One mechanism to ensure that the graphs are populated is to seed the event metrics, i.e.
emit them at least once after PromEx
has started. This can be done via a
Application.start_phase/3
.
Start Phases
Start phases are configured in a project's application
callback in mix.exs
:
def application do
[
extra_applications: [],
mod: {MyApp.Application, []},
start_phases: [seed_prom_ex_telemetry: []]
]
end
This requires adding a callback to MyApp.Application
:
defmodule MyApp.Application do
use Application
@impl true
def start(_type, _args) do
children = [
MyApp.PromEx
# ... Repo, Phoenix, etc
]
opts = [strategy: :one_for_one, name: MyApp.Supervisor]
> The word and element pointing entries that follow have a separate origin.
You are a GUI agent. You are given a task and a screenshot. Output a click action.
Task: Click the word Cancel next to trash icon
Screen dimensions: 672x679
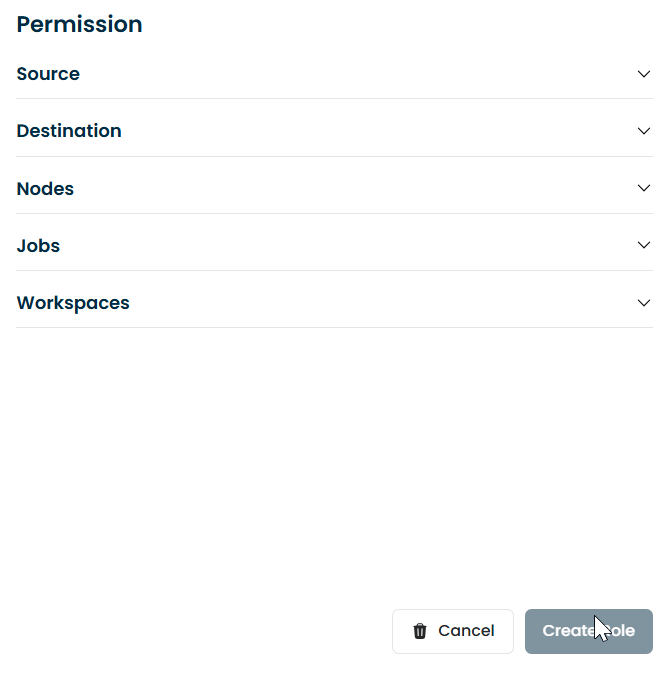coord(466,631)
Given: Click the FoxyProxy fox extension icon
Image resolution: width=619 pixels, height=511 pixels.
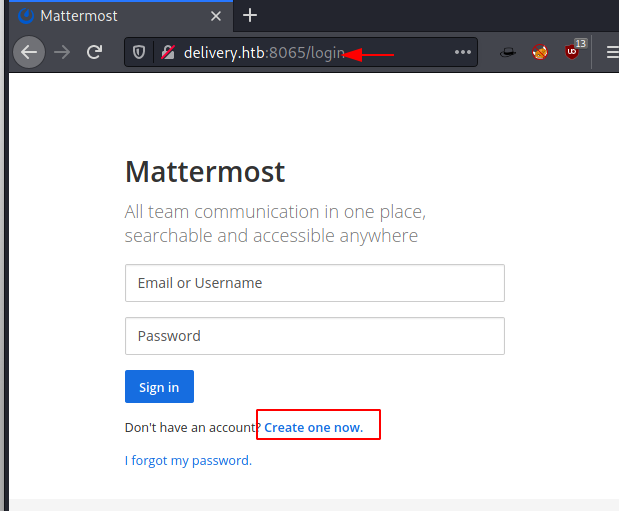Looking at the screenshot, I should click(x=540, y=52).
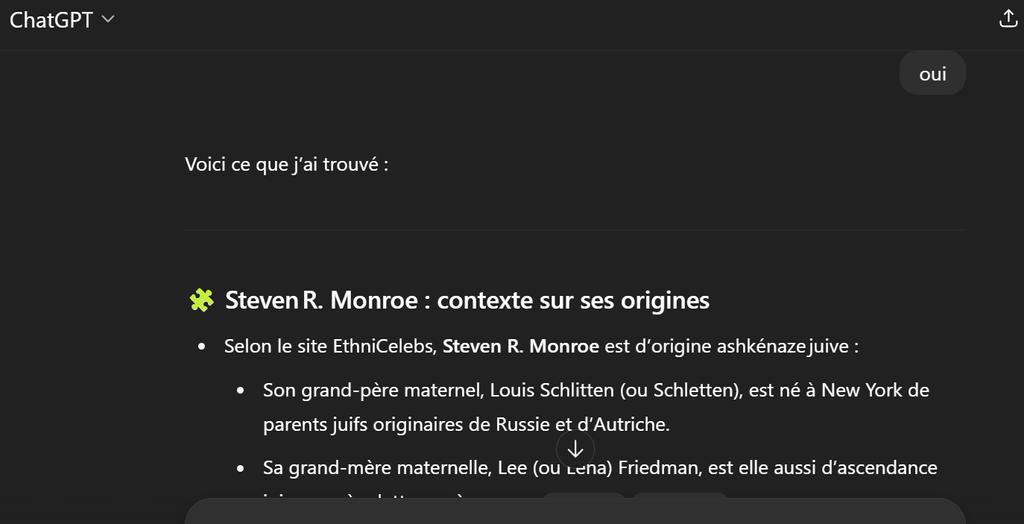The image size is (1024, 524).
Task: Click the horizontal divider above the heading
Action: (x=574, y=230)
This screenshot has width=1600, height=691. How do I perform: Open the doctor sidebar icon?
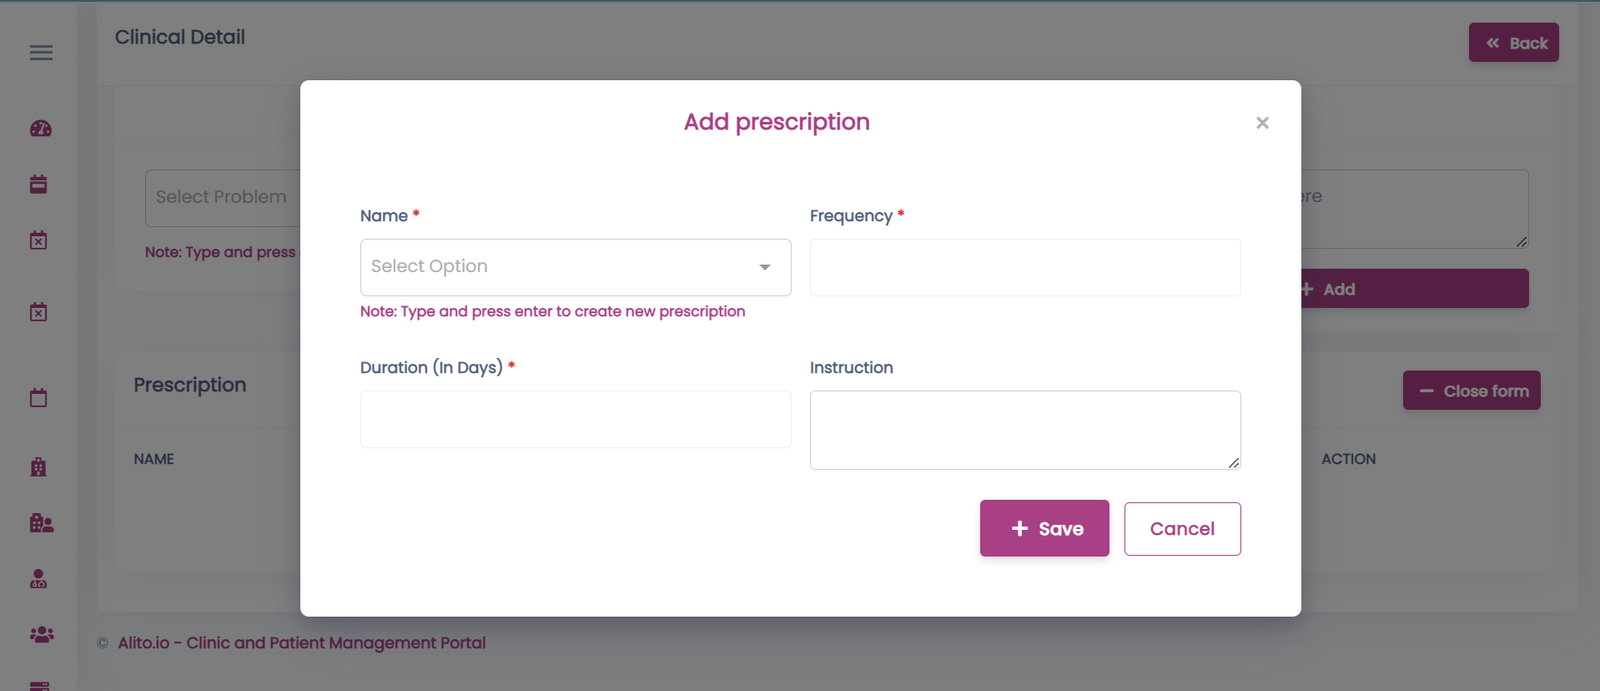point(39,579)
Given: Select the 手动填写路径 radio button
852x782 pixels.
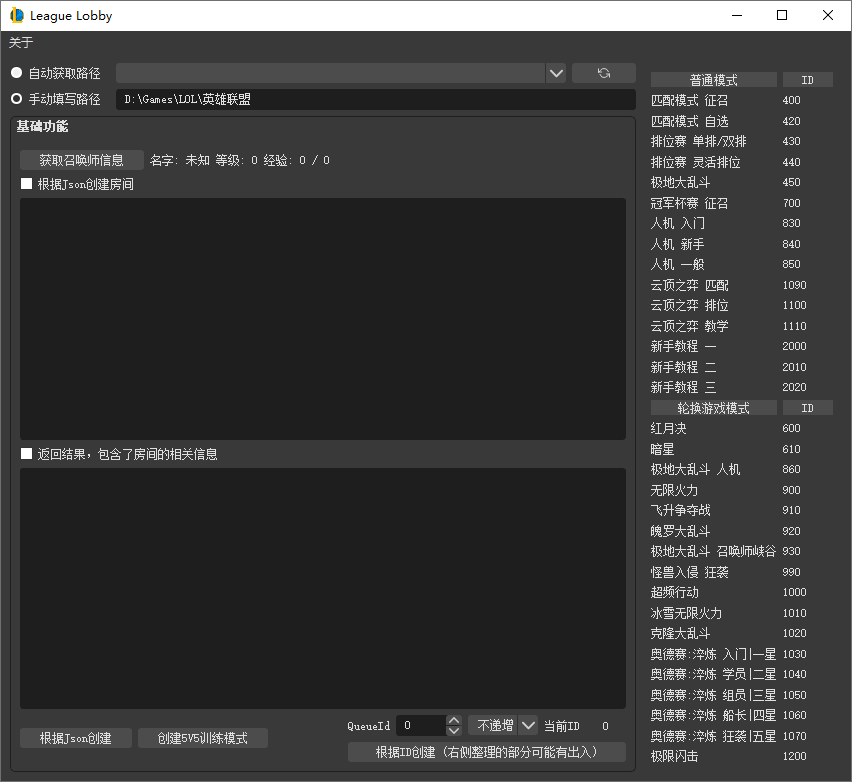Looking at the screenshot, I should pos(16,99).
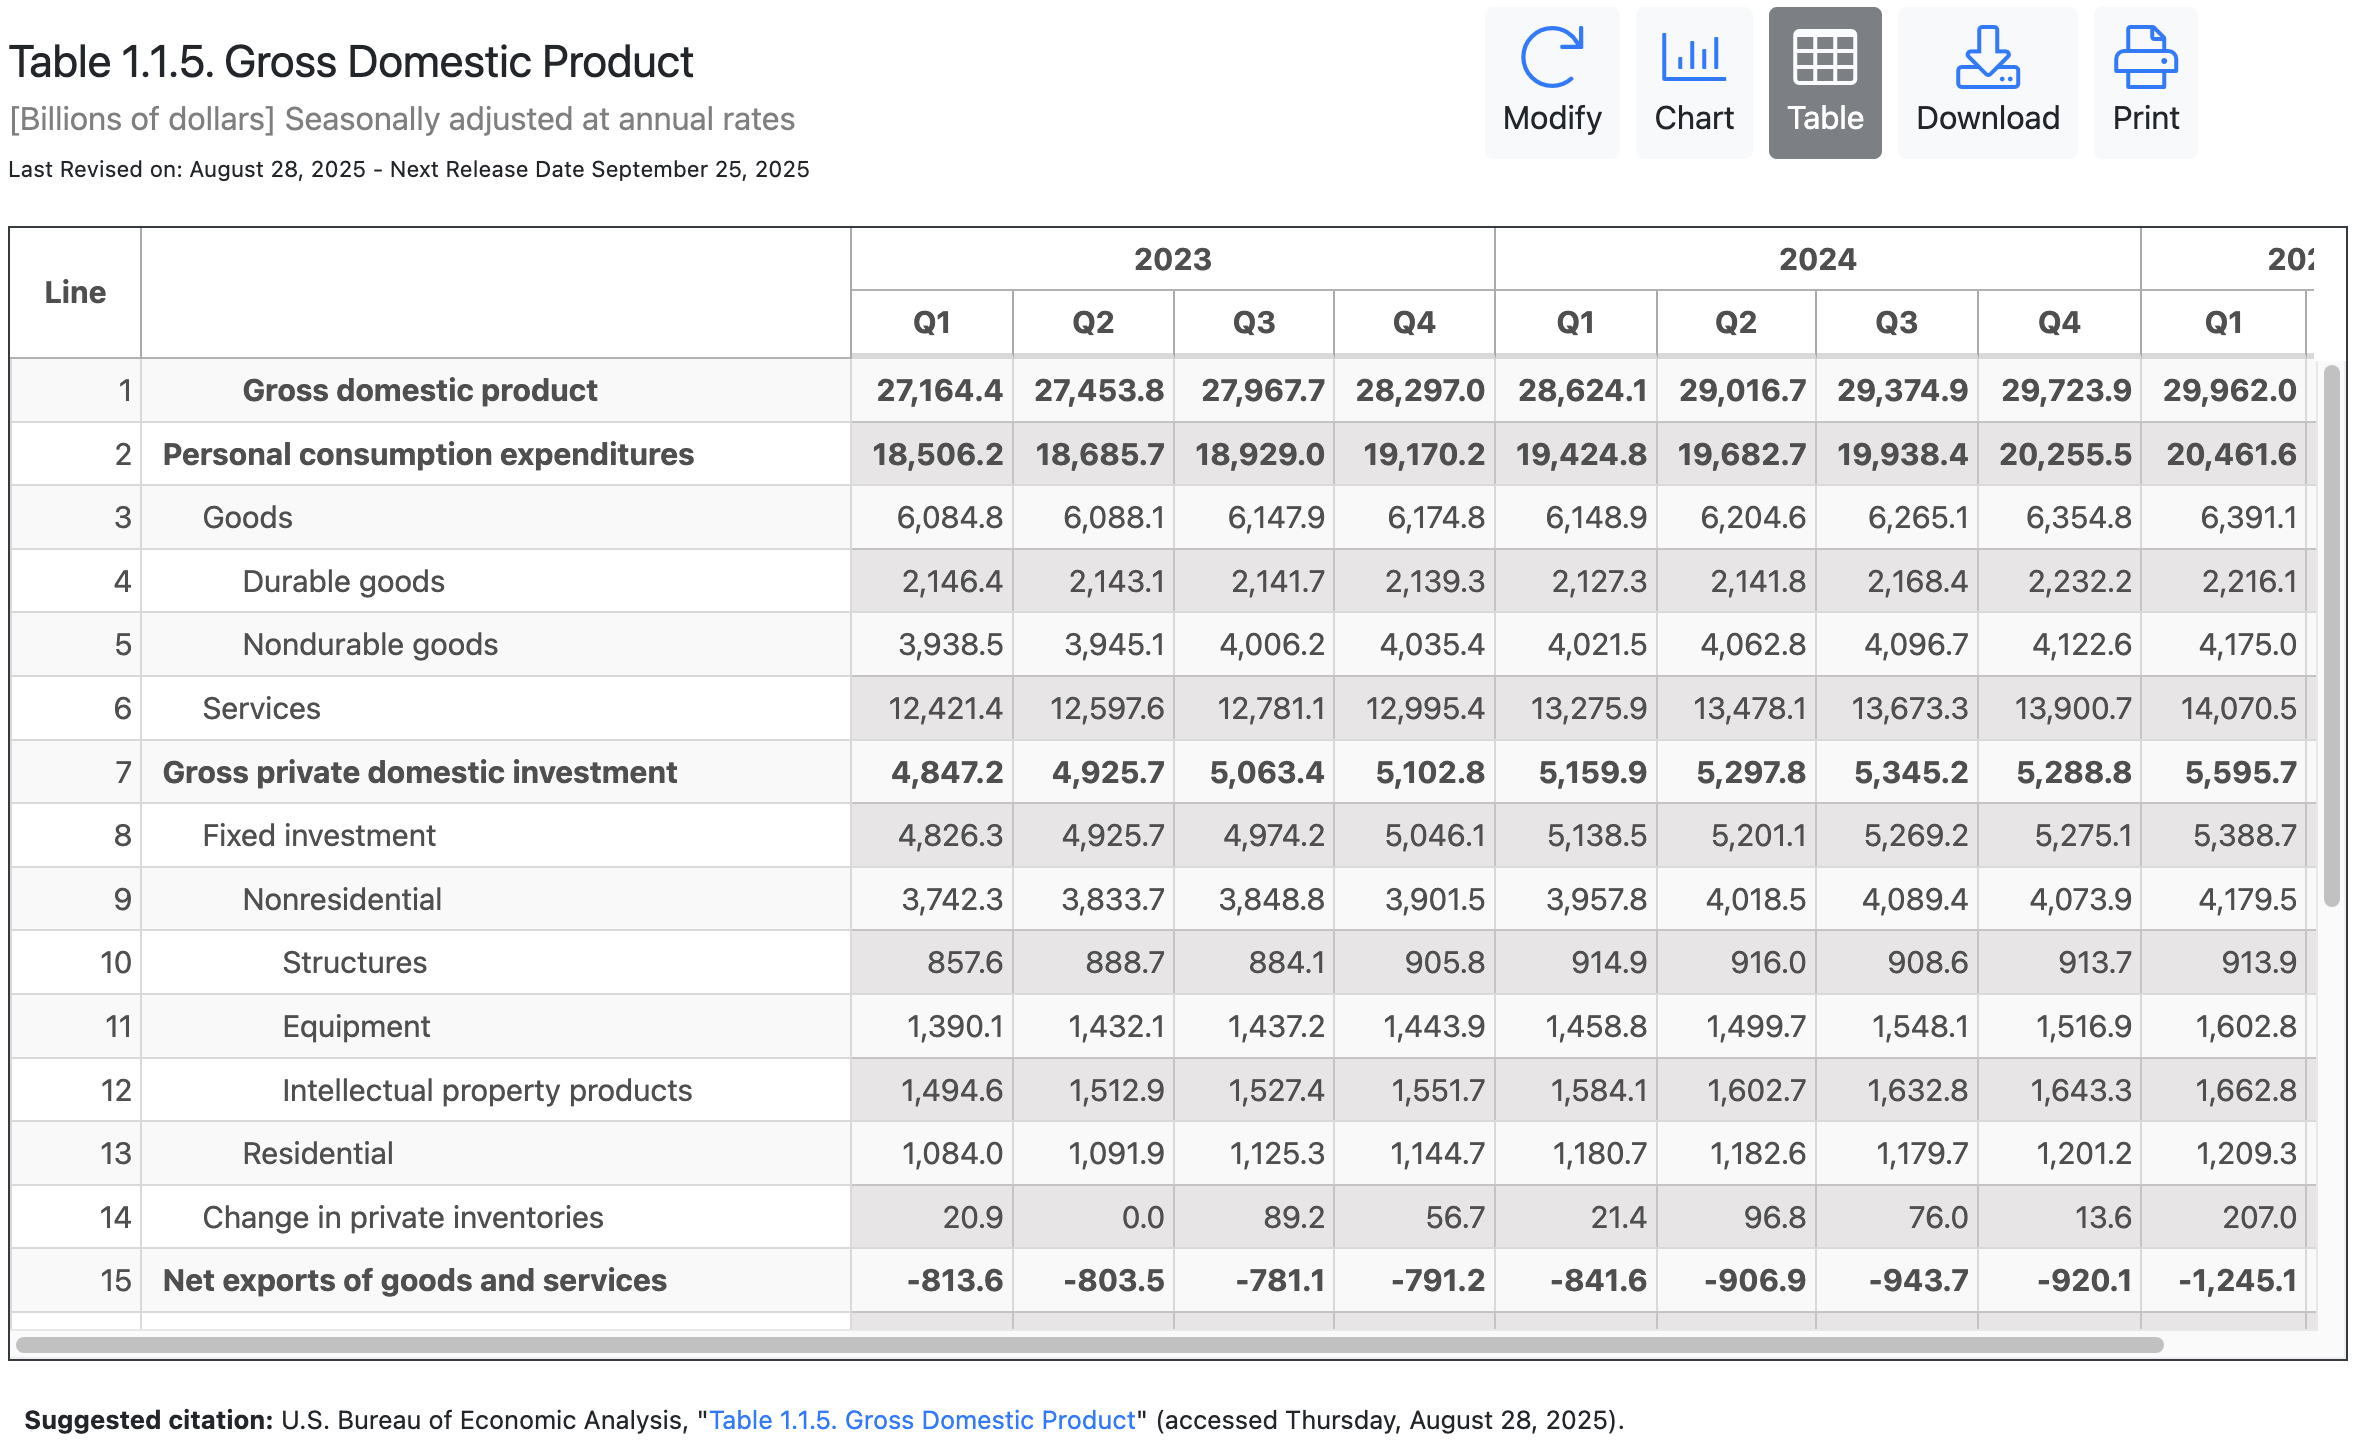Open the Chart view icon
The height and width of the screenshot is (1456, 2362).
pos(1693,58)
Supervisor.start_link(children, opts)
end
@impl true
def start_phase(:seed_prom_ex_telemetry, :normal, _) do
MyApp.PromEx.seed_event_metrics()
:ok
end
end
The seed_event_metrics/0
function can send any telemetry events desired, with any
variations in measurements and metadata to ensure that the metrics_server_path
is
fully populated when it is first scraped.
def seed_event_metrics do
# :telemetry.execute([:my_app, :event], %{}, %{status: :ok})
# :telemetry.execute([:my_app, :event], %{}, %{status: :error})
# :telemetry.execute([:my_app, :event_span, :start], %{count: 1}, %{})
# :telemetry.execute([:my_app, :event_span, :stop], %{count: 1}, %{})
# :telemetry.execute([:my_app, :event_span, :exception], %{count: 1}, %{})
:ok
end
One thing to note is that for counter metrics, seeding the events in this way will
result in the values being initialized to a count of 1
. In Grafana graphs showing
counters over time, the value resetting to either 0
or 1
will result in a negative
delta; one may want to combine idelta
with clamp_min
(i.e. clamp_min(idelta(<event_name>[$__rate_interval]), 0)
) to ensure that the
initial value after a restart appears in the graph as no change.